ALTHOUGH 3RD CANADIAN INFANTRY DIVISION’s confidence in its fighting prowess ran high, it could never match that of the nation’s small force of paratroopers, who considered themselves Canada’s elite unit. They were like airborne soldiers everywhere in this sentiment. Such a sense of superiority was inculcated into the soul of every army’s airborne troops in order to give them a distinct edge in battle over ordinary soldiers. The decision to form the 1st Canadian Parachute Battalion with a total allocated strength of 26 officers and 590 other ranks was made by National Defence Headquarters, Ottawa (NDHQ) on July 1, 1942 in an attempt to catch up with the other Western Allies.1

As early as December 1940, the British War Office had decided to form a “special service battalion” that would function rather like the light cavalry of past wars. When the British briefed Canadian Brigadier M.A. Pope on the idea, the liaison officer duly reported back to NDHQ that the force would be tasked to “seize bridge crossings, defiles and aerodromes well in advance of the slower-moving main body of the army.”2 In November 1941, Britain’s War Office authorized an expansion of this airborne force to a full division in an attempt to match the Germans, who had made highly effective use of such troops during the invasions of France, Greece, and Crete.

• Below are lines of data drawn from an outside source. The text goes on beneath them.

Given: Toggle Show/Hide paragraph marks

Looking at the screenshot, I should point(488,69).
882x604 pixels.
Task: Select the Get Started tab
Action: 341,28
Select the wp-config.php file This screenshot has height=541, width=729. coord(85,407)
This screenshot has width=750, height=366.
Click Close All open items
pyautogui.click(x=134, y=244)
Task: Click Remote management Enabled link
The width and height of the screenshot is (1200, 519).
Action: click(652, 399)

While the Canadians were still considering the merits of forming a parachute unit, a Saskatoon Light Infantry officer, Lieutenant Colonel G.F.P. Bradbrooke, was busy completing training with the British paratroops at Royal Air Force’s Ringway Parachute Course. By the time NDHQ made its decision, the Canadian officer had his paratrooper wings and was almost immediately tipped to command the new battalion. Although his given names were George Frederick Preston, friends called him Brad and anybody else was expected to stick to the initials in written correspondence or his rank and last name in verbal address. The slender Bradbrooke had been an accountant before the war.3

As Bradbrooke could not immediately return to Canada from Britain, Major Hilton Proctor assumed temporary command of the battalion, only to discover that the Parachute Training Centre being constructed at Camp Shilo in Manitoba would not be completed for some months. Accordingly, the first volunteers from the other ranks underwent basic parachuting instruction at Fort Benning, Georgia, where the Americans were training their own airborne divisions, while the majority of officers—drawn from units in Britain—were trained at Ringway.4

The primary purpose of airborne troops was to drop behind enemy lines and sow havoc there until relieved by advancing friendly forces. They must bring all supplies with them and be highly self-reliant, as access to supporting firepower would be greatly limited. Every volunteer was carefully assessed for suitable levels of physical conditioning, self-motivation, and quick-wittedness. The minimum age was eighteen and the maximum thirty-two. Nobody could weigh over 220 pounds and recruiters looked for men “with a history of participation in rugged sports or in a civilian occupation or hobby demanding sustained exertion.”5

Many were rural boys—loggers, farmers, ranchers, and miners—seasoned by the hard-scrabble struggle to survive the Great Depression. Boyd Anderson, Jim MacPherson, and A.J. “Scotty” MacInnis fell into this group. They hailed respectively from a ranch in the Wood Mountains of Saskatchewan, the deep timber country near North Bay in central Ontario, and the mines of Cape Breton.6 But there was also Lorne Whaley, a United Church minister’s son, who thought becoming a paratrooper would prove to the world he “wasn’t a sissy.”7

Among the officers were several athletes. Major Jeff Nicklin was a Winnipeg Blue Bombers offensive and defensive end before the war, while Captain Fraser Eadie had declined a spot on the Chicago Black-hawks to enlist in the army. While the men came to respect Nicklin, few liked him. Bellowing like a gridiron coach, he harangued them to ever greater exertion and never considered a job well done. Eadie was as strict but his wry sense of humour made him more popular.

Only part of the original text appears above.